The Cu­ra­tor of the Beaulne also spoke about the im­por­tant role the Mu­seum has in the 150th cel­e­bra­tion. “Our role is to pro­mote and pre­serve the lo­cal her­itage and his­tory. All of our col­lec­tions are the wit­nesses of that past, that his­tory. We also have a so­cial role in ed­u­cat­ing the pub­lic and ex­plain­ing why cer­tain arte­facts are im­por­tant.”

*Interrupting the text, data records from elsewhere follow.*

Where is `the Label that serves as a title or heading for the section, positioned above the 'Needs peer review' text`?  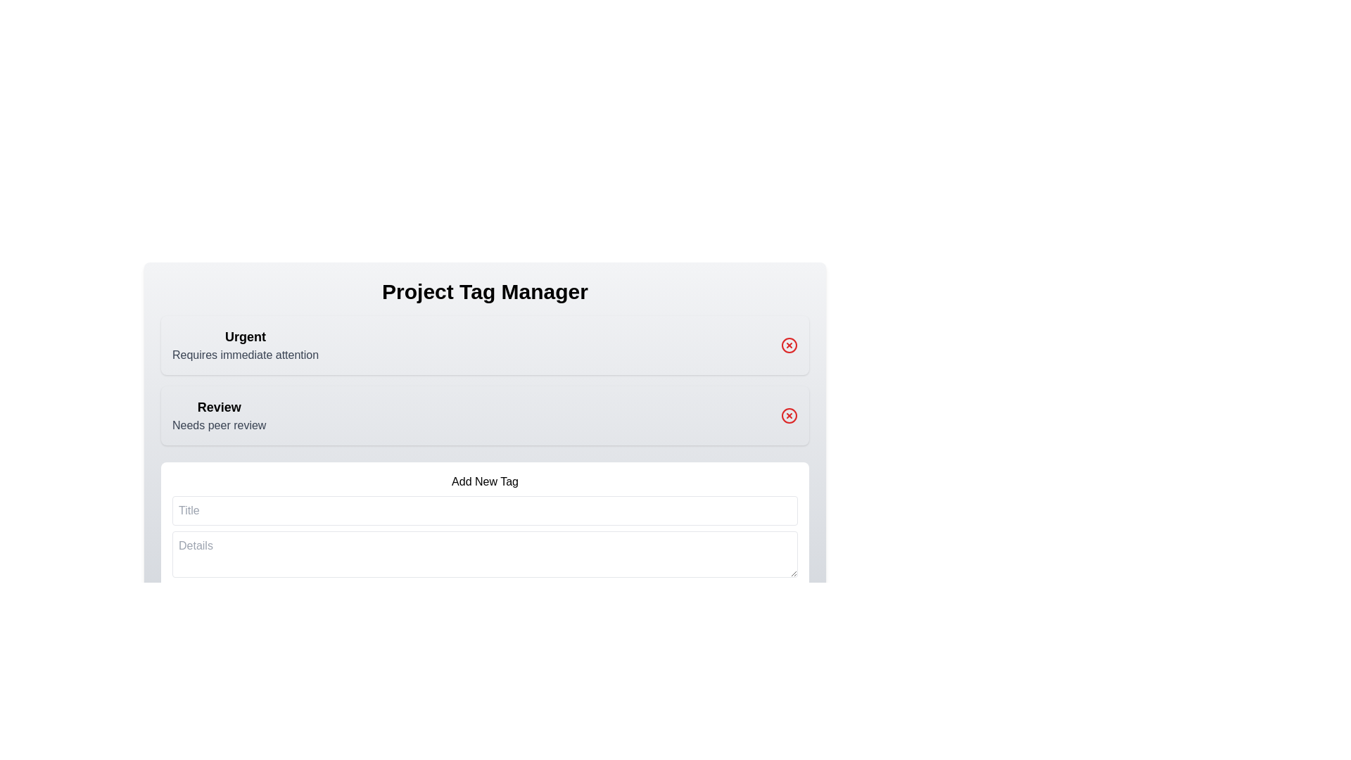
the Label that serves as a title or heading for the section, positioned above the 'Needs peer review' text is located at coordinates (218, 407).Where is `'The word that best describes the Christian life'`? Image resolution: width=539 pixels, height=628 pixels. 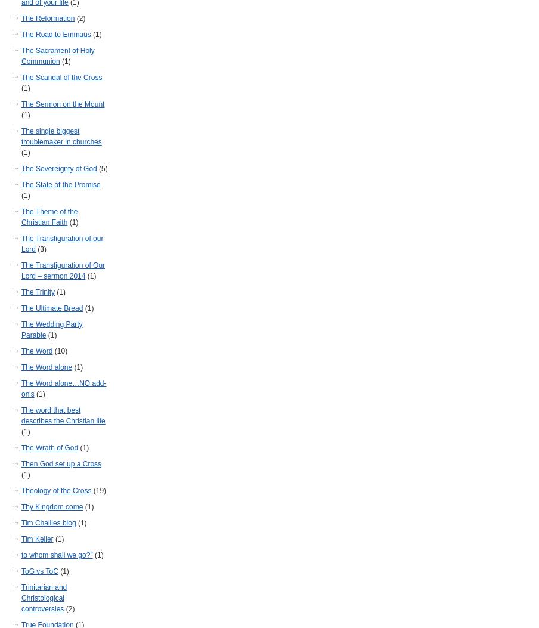
'The word that best describes the Christian life' is located at coordinates (20, 415).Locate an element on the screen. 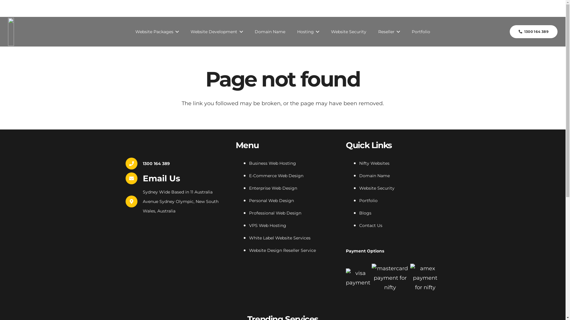  'Email Us' is located at coordinates (161, 178). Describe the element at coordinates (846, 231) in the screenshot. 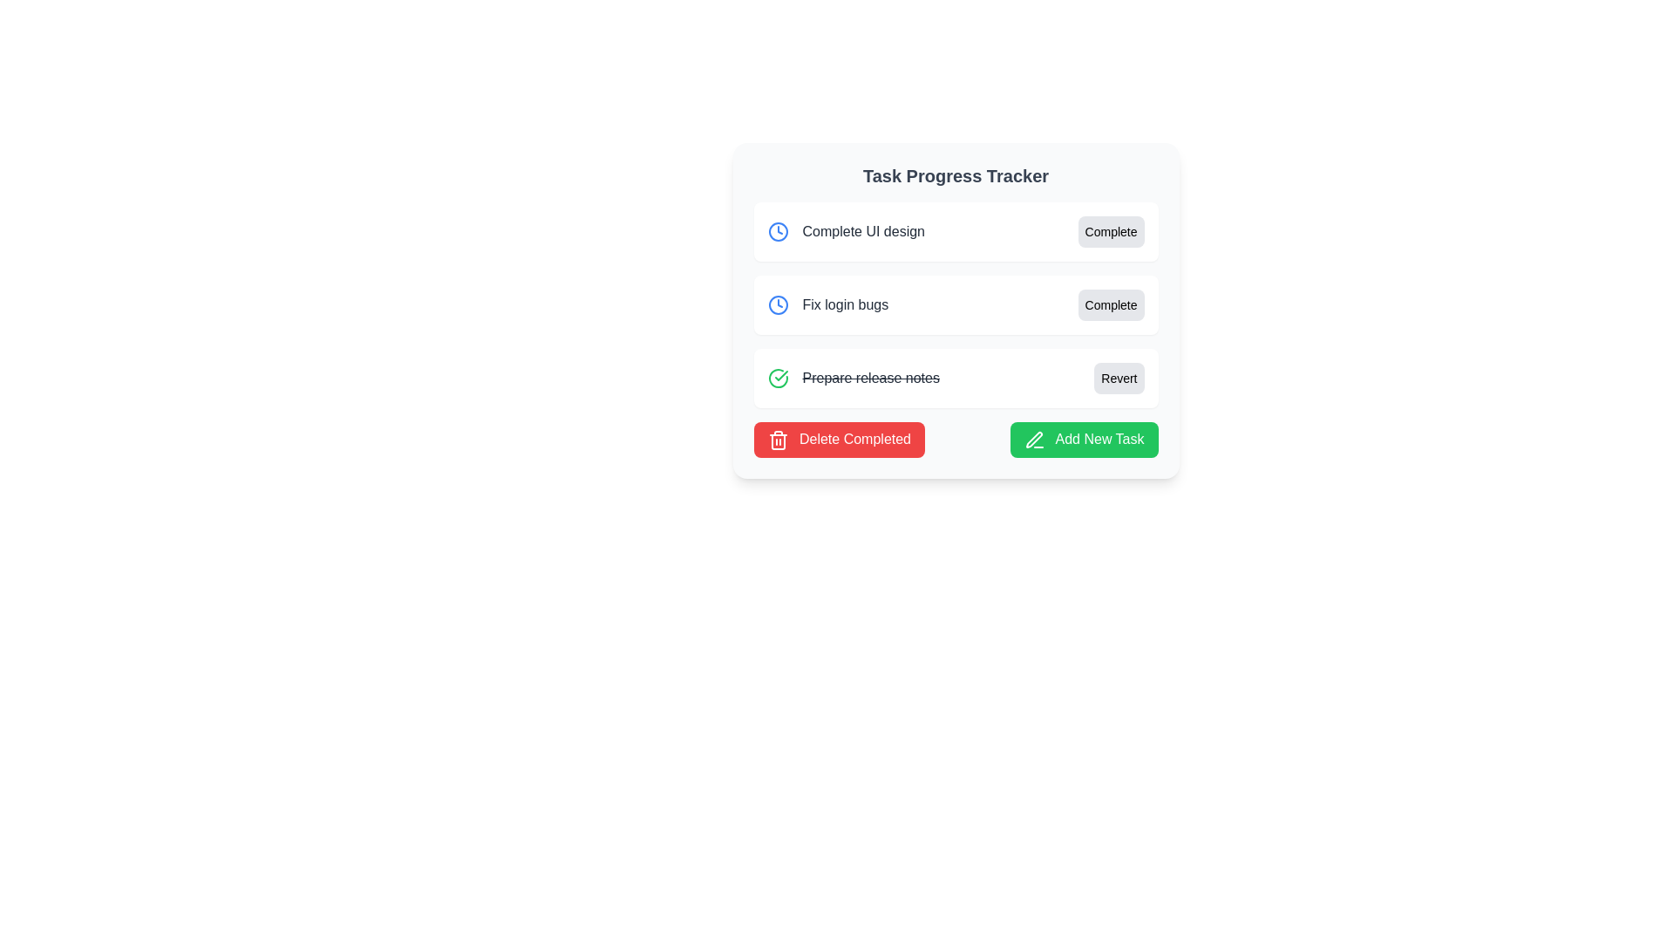

I see `the static label displaying 'Complete UI design' in the 'Task Progress Tracker' section, which is the first task in the task list` at that location.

That mis­sion is be­ing well-served with one of this year’s big projects: the ar­chae­o­log­i­cal dig at the site of the Queen Ho­tel, right be­hind the Mu­seum. “The Ho­tel op­er­ated be­tween 1863 and 1897, then there was a fire and a ter­race was built on the site. The idea was that there should be arte­facts there, ones that would have been in the base­ment of the Ho­tel. Arte­facts give a much more con­crete idea of what life was like at the time,” ex­plained Mr. Toé. The ar­chae­ol­o­gists who came in May to carry out the dig did in­deed find some in­ter­est­ing ob­jects. “They found old nails, jew­ellery, ce­ram­ics, bot­tles… When ar­chae­ol­o­gists find ob­jects they in­ter­pret them and then make a re­port. They’ll be pre­sent­ing a pre­lim­i­nary re­port next week in a press con­fer­ence.”

The mu­seum also hosted a pub­lic ar­chae­o­log­i­cal dig, where peo­ple had the chance to dig for arte­facts them­selves, which was at­tended by about two hun­dred and fifty dig­gers and cu­ri­ous on­look­ers. “The pub­lic re­ally en­joyed the dig. The peo­ple, and they were mostly from Coat­i­cook, were dis­cov­er­ing their own his­tory!”

Another im­por­tant event that the Beaulne Mu­seum is tak­ing part in is com­ing up soon: Town­ship­pers’ Day on Septem­ber 13th. “We’ll be open for free to the pub­lic and we’ll hold our tea ser­vice. We’ll have live mu­si­cal artists, too,” said Mr. Toé.

“I love ev­ery­thing about my job. I work for the peo­ple, for the past, the present and the fu­ture. In one hun­dred years the peo­ple will have even more pride in the arte­facts that we are con­serv­ing to­day. Those arte­facts be­come rare, they have more value and more his­tory; there’s more hu­man­ity in the ob­jects. You can’t put a price on those things.”